With backgrounds in ballet and fashion design respectively, Rebecca Leith and Chloe Chang never imagined that one day they’d find themselves on a path to Mars, but the Monash University students are headed for the stars, and they want other women to come along for the ride.
Rebecca and Chloe are the Co-CEO’s of Monash Nova Rover, leading a team of 100 students who will compete against the top 37 universities in the world at next month’s prestigious University Rover Challenge at the Mars Desert Research Station in Utah.
The Monash Nova Rover project brings together students from all faculties, establishing an end-to-end business that raises funds, markets and promotes, and ultimately builds a high-tech lunar rover that can withstand conditions on the Moon and Mars.
On the face of it, the project offers students the chance to put their skills to the test in a competitive process, building career-readiness, professional networks and industry partnerships, but for Rebecca and Chloe it has offered so much more.
The team has coloured their Mars vehicle a striking hot pink as a way to spotlight what women can achieve via a career in the science, technology, engineering and mathematics arena.
“We want the pink rover to be a conversation starter. It’s an opportunity to create an environment that is welcoming for girls and encourages them to look at STEM as an option. Neither Bec or I ever imagined that engineering could be so much fun and so creative. We want to say to girls, ‘come and join us and take a look at engineering’,” Chloe says.
Women remain under-represented in STEM professions, making up just 27 per cent of the workforce in the sector and 36 per cent of enrolments in university STEM courses, according to the Department of Industry, Science and Resources.
Ballet-dancer Rebecca Leith began her studies enrolled in a Bachelor of Arts/Science at Monash University with a view to moving into psychology or anatomy to work with her fellow dancers, but almost by accident she found herself studying chemistry, a subject in which she surprisingly thrived.
“It’s a long way from ballet!” she laughs.
“I never imagined that STEM would be my thing. I thought about doing some biology subjects but to do so, I had to also enrol in chemistry. I was really annoyed because I had no interest in chemistry, I thought it would be horrible and hard, but I ended up loving it and dropped all of my other subjects to major in chemistry.”
She topped her class and is now studying for degrees in science and engineering.
Chloe had a similarly unconventional pathway into engineering. A passionate artist and fashion designer, she always had a fondness for maths due largely to her maths-tutor grandfather in Malaysia, who taught her during her summer holidays, but didn’t see it in her future career.
On weekends Chloe and her sister spent time at their Brisbane home designing clothes, making patterns and sewing garments. They created their own formal dresses and when her sister setup an online ballgown business, Chloe pitched in. In year 12, she was focused on a career in fashion, until a chance opportunity came by at a careers expo.
She was inspired by an ad for Aerospace Engineering she saw in the Monash University course guide.
“I thought ‘wow that’s cool!’ I’d never heard of such a thing but it sounded interesting. I did some research and learned it was about building aeroplanes and rockets and I thought to myself ‘imagine if I could build my own rocket one day, that would be cool.’ I wanted to go on an adventure and try something new, and engineering offered a good blend of math and art for me.”
Chloe made the move to Melbourne, with scant understanding of what engineering really was, but a willingness to give it a go. In her first year, she spent most nights up until 2am studying to catch up with the students who had done more traditional STEM subjects, such as coding, and her efforts paid off.
“In my first year I discovered robotics and fell in love with it and enrolled into a mechatronics degree.

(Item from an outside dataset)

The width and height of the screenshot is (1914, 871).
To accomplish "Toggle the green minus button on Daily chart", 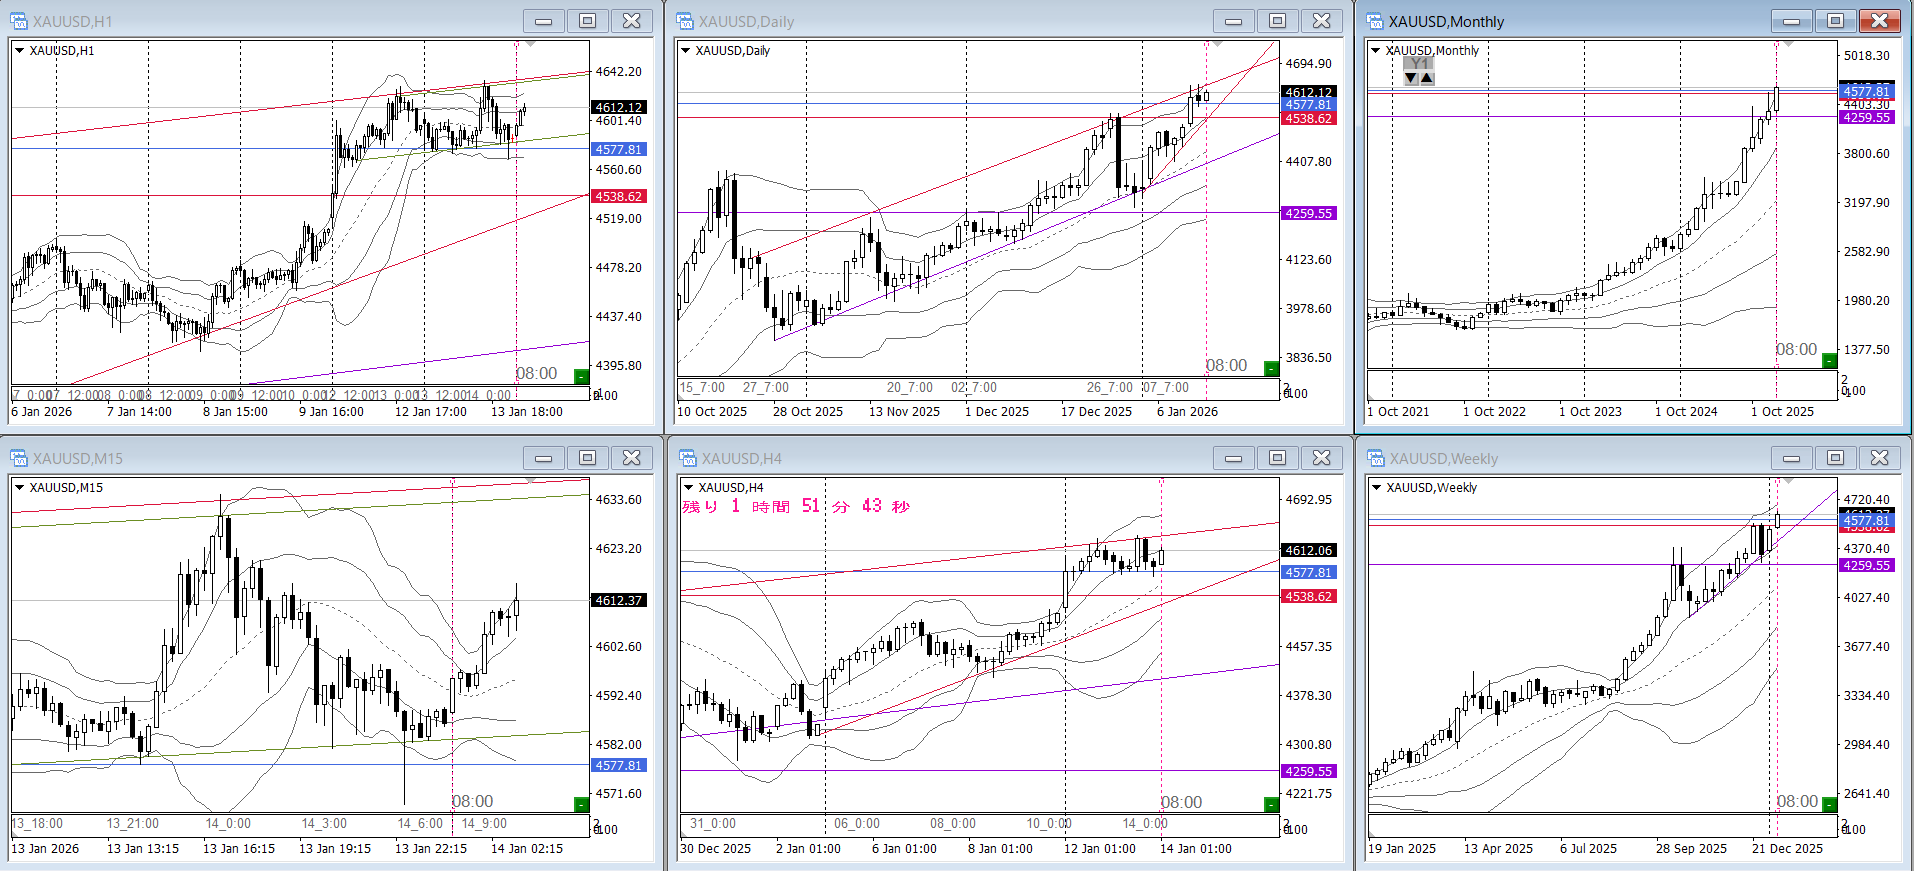I will click(1271, 368).
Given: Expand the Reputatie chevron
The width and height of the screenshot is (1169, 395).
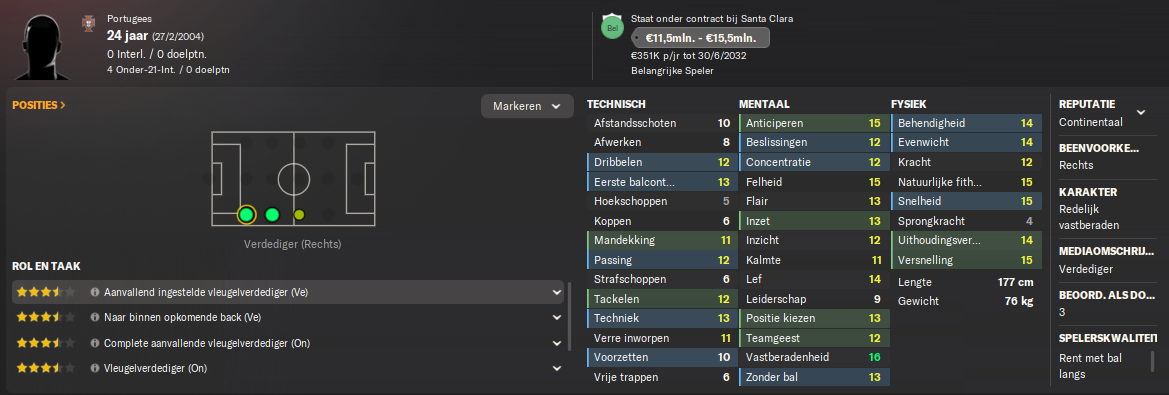Looking at the screenshot, I should pos(1140,112).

Then I joined the Monash Nova Rover team, this was a pivotal moment for me because it was when I became sure that engineering was for me and I developed a love for mechanical and robotic systems.”
The University Rover Challenge is the world’s premier robotics competition and pits elite student teams against one another in the desert of Hanksville, Utah, in hostile conditions similar to those the vehicles are likely to encounter on the red planet.
As Mars astronauts will do one day, the students must remotely operate the rover they have built from scratch over treacherous terrain. There’s no doubt Monash’s bright pink rover will stand out in the red desert dust.
“Women have the skills and the potential, but often we lack the confidence, and often women are much better than they give themselves credit for. We want the bold pink rover to encourage others to be bold, and have a go.”
For both women, the unexpected path to STEM has proven hugely successful. Rebecca is looking at establishing her own engineering business when she graduates in two years and Chloe has recently accepted a role with space-tech company Lunar Outpost working on a rover that may one day go to the moon.
“It’s humbling to have happened upon engineering but I wish I was introduced to it earlier and I hope that education will evolve so that young girls in the next generation get the equal opportunity to become engineers,” Chloe says.
The University Rover Challenge runs from May 31-June 3.